Gary Burtless holds the John C. and Nancy D. Whitehead Chair in Economic Studies at the Brookings Institution in Washington, D.C. His research is focused on issues associated with public finance, aging, saving, labor markets, income distribution, social insurance, and the behavioral effects of government tax and transfer policy.

He is co-author of Globaphobia: Confronting Fears about Open Trade (1998); Five Years After: The Long Term Effects of Welfare-to-Work Programs (1995), Growth with Equity: Economic Policymaking for the Next Century (1993), and Can America Afford to Grow Old? Paying for Social Security (1989); editor and contributor to Aging Societies: The Global Dimension (1998), Does Money Matter? The Effect of School Resources on Student Achievement and Adult Success (1996), A Future of Lousy Jobs? The Changing Structure of U.S. Wages (1990), Work, Health and Income Among the Elderly (1987) and Retirement and Economic Behavior (1984). He is also the author of numerous scholarly and popular articles on the economic effects of Social Security, public welfare, unemployment insurance, and taxes.

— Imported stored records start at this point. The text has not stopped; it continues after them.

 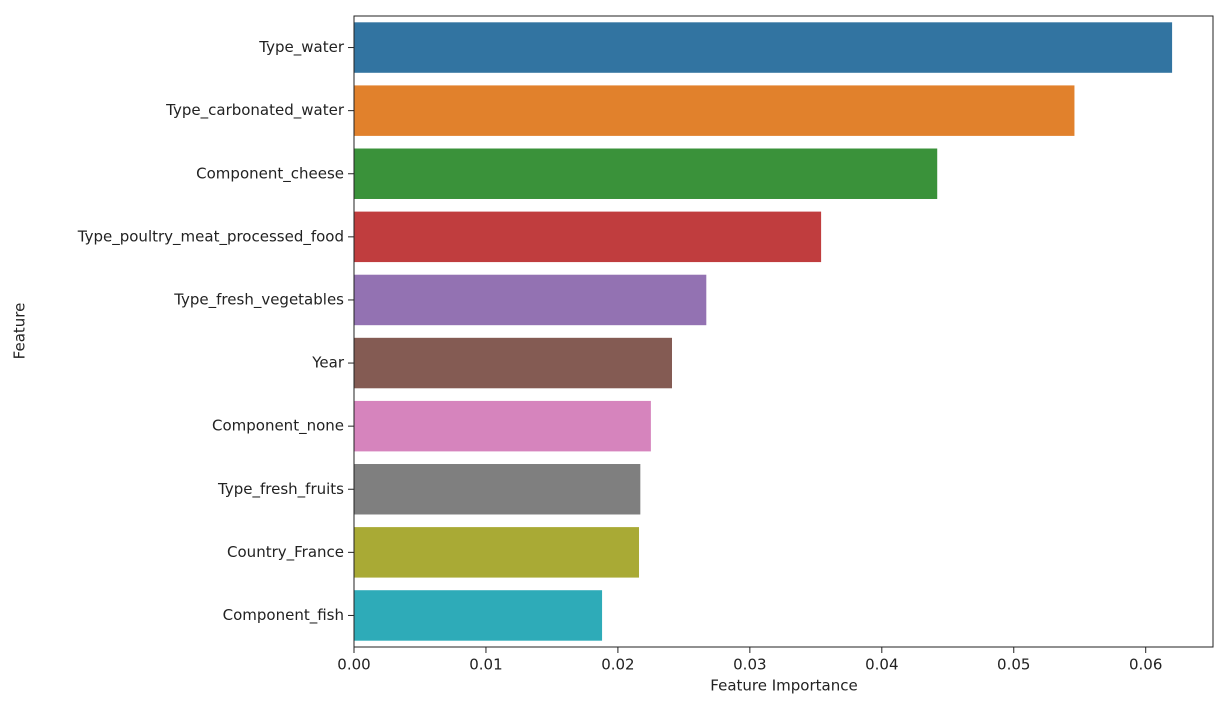 What do you see at coordinates (270, 174) in the screenshot?
I see `y-tick-label: Component_cheese` at bounding box center [270, 174].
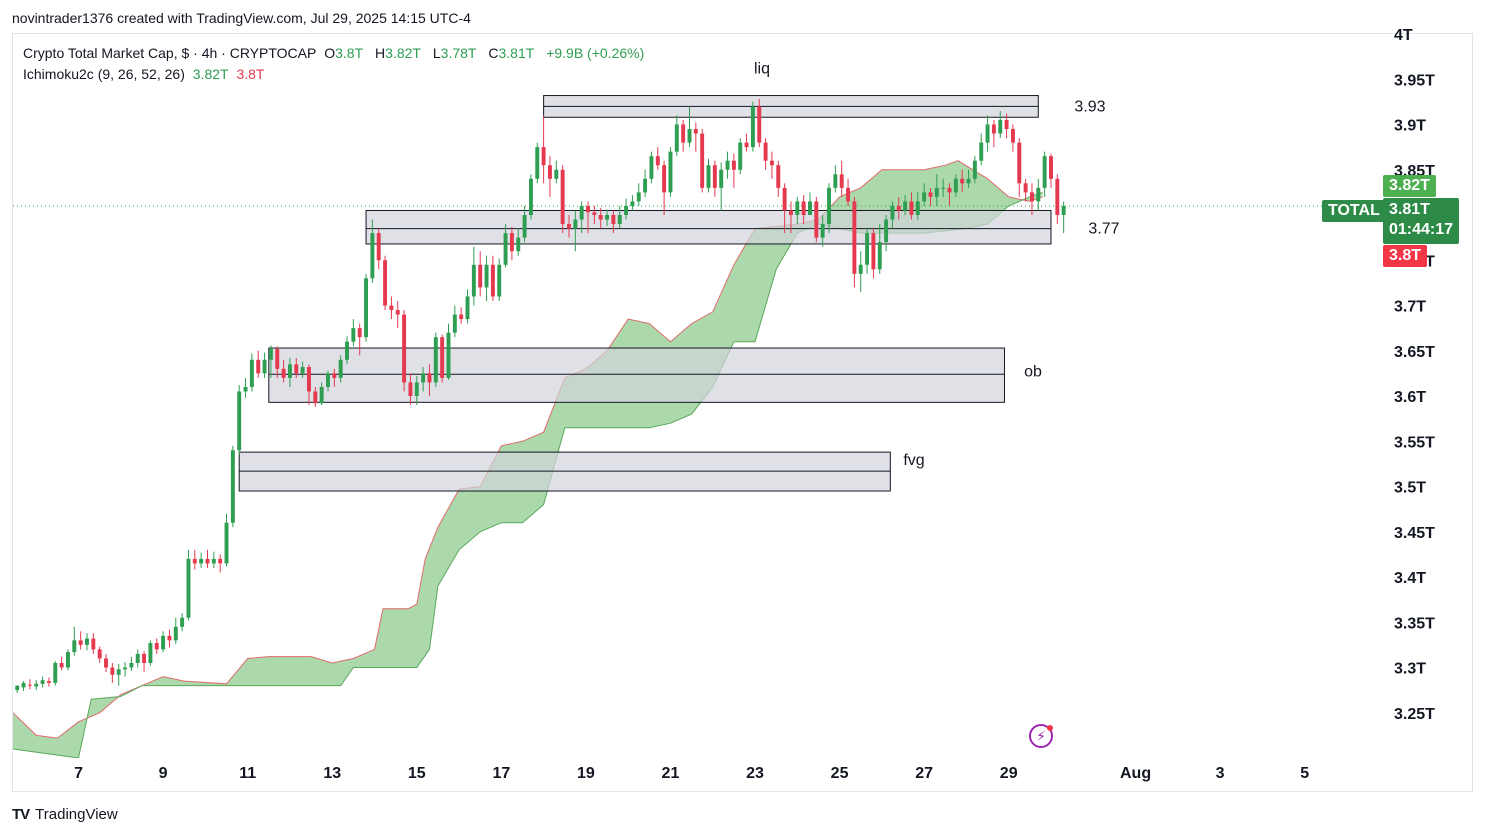 This screenshot has width=1487, height=837. I want to click on zone-label: liq, so click(762, 70).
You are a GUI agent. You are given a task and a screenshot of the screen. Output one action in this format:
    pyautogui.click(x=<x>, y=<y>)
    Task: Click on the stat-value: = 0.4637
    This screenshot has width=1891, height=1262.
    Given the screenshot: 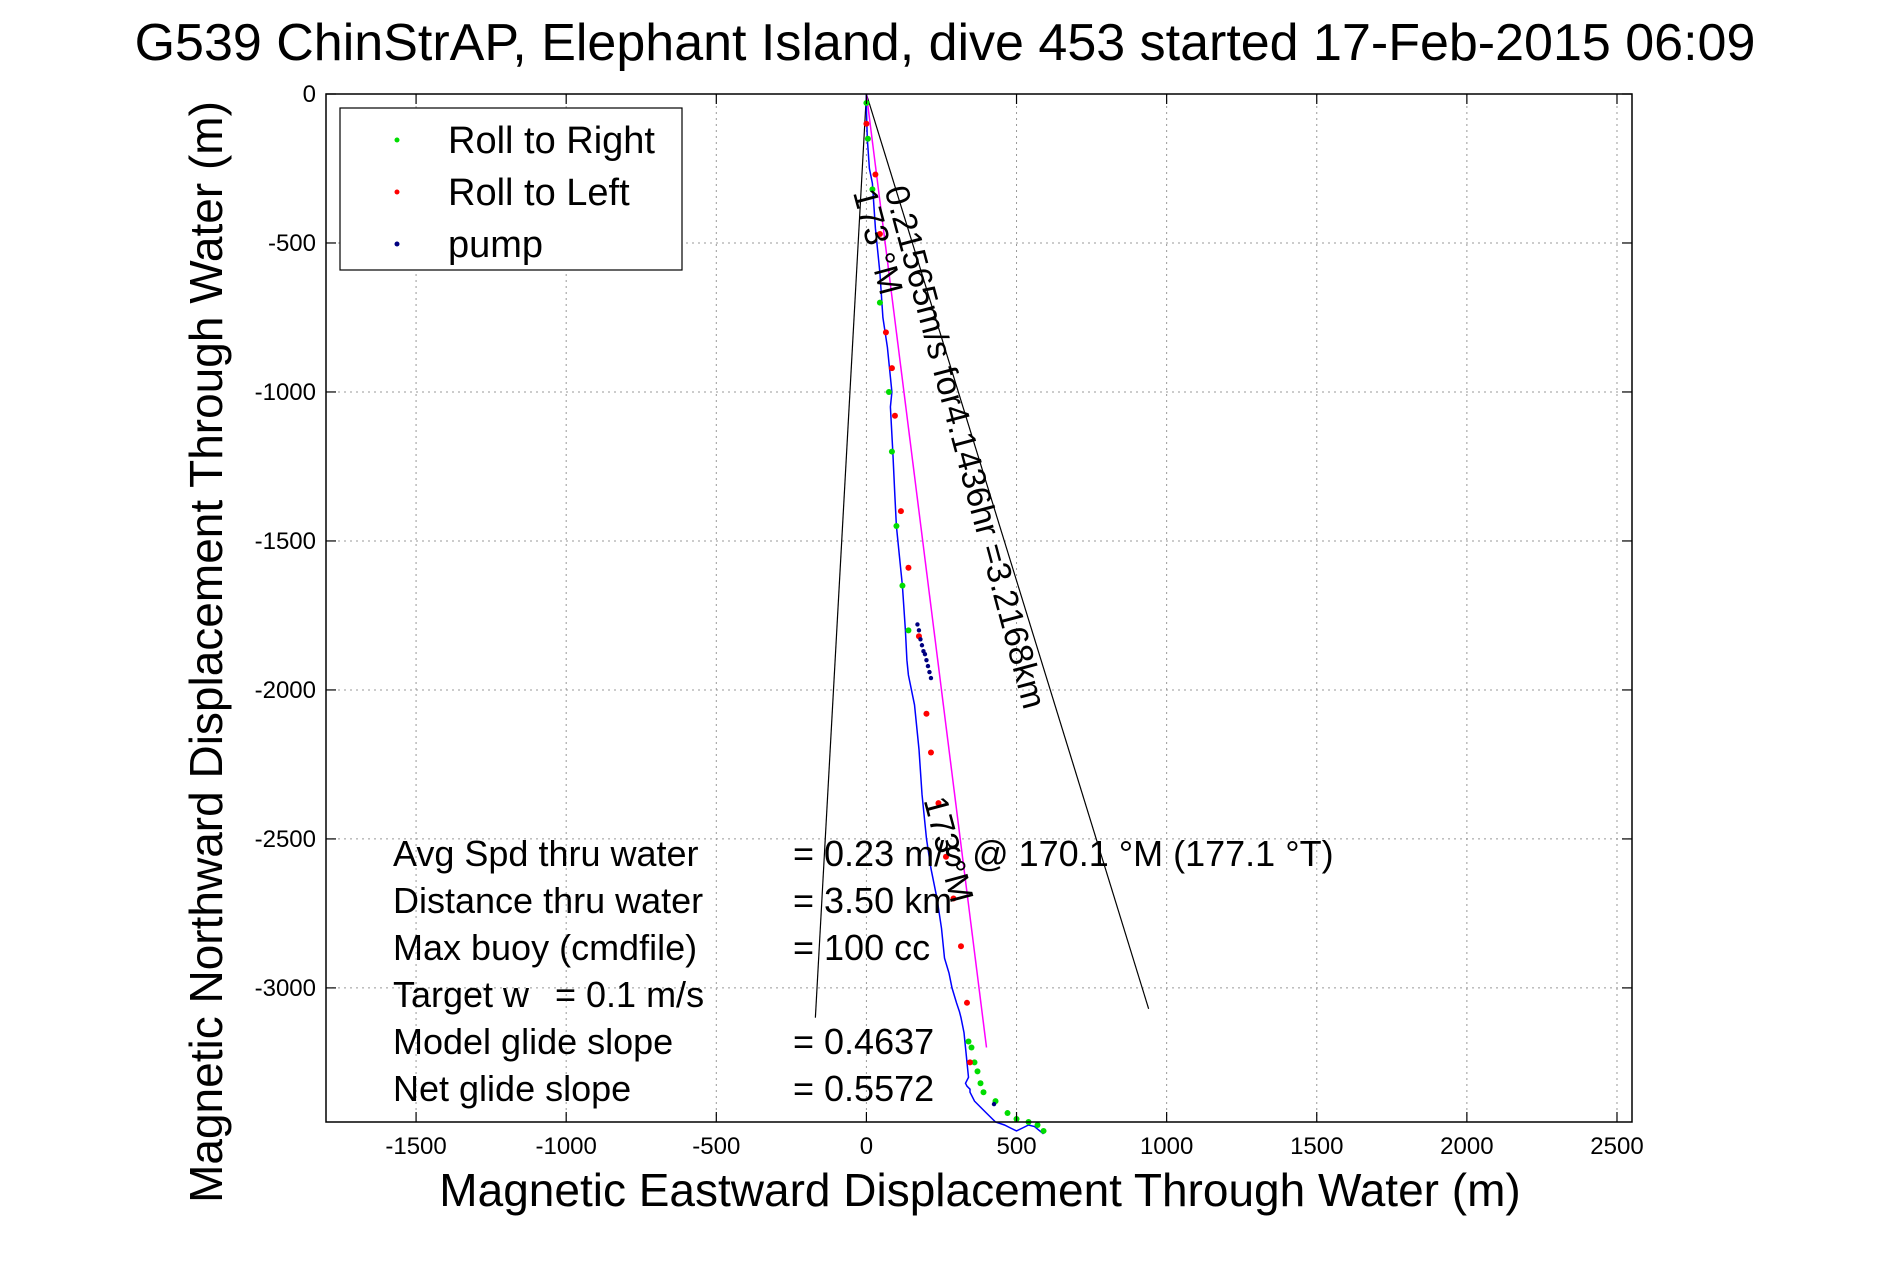 What is the action you would take?
    pyautogui.click(x=864, y=1042)
    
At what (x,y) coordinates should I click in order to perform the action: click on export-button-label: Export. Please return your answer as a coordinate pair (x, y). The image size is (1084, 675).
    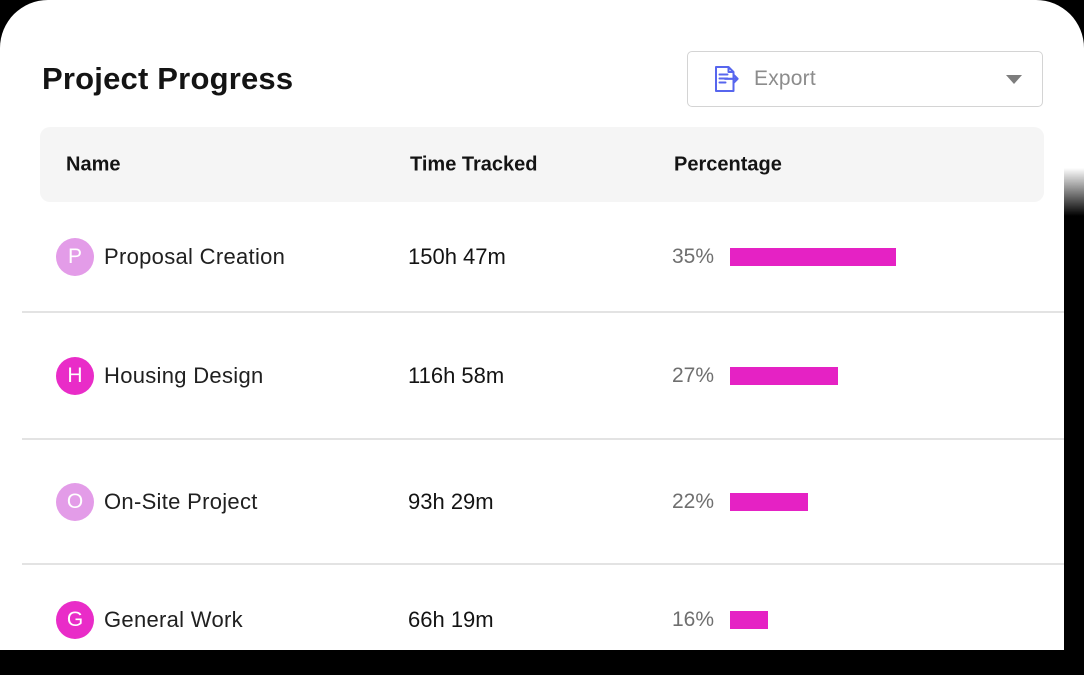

His recent research has focused on sources of growing wage and income inequality in the United States, the influence of international trade on income inequality, the job market prospects of public aid recipients, reform of social insurance in developing countries and formerly socialist economies, and the implications of privatizing the American social security system.

Burtless graduated from Yale in 1972 and earned a Ph.D. in economics from the Massachusetts Institute of Technology in 1977. Before coming to Brookings in 1981, he served as an economist in the policy and evaluation offices of the Secretary of Labor and the Secretary of Health, Education, and Welfare. In 1993 he was Visiting Professor of Public Affairs at the University of Maryland, College Park.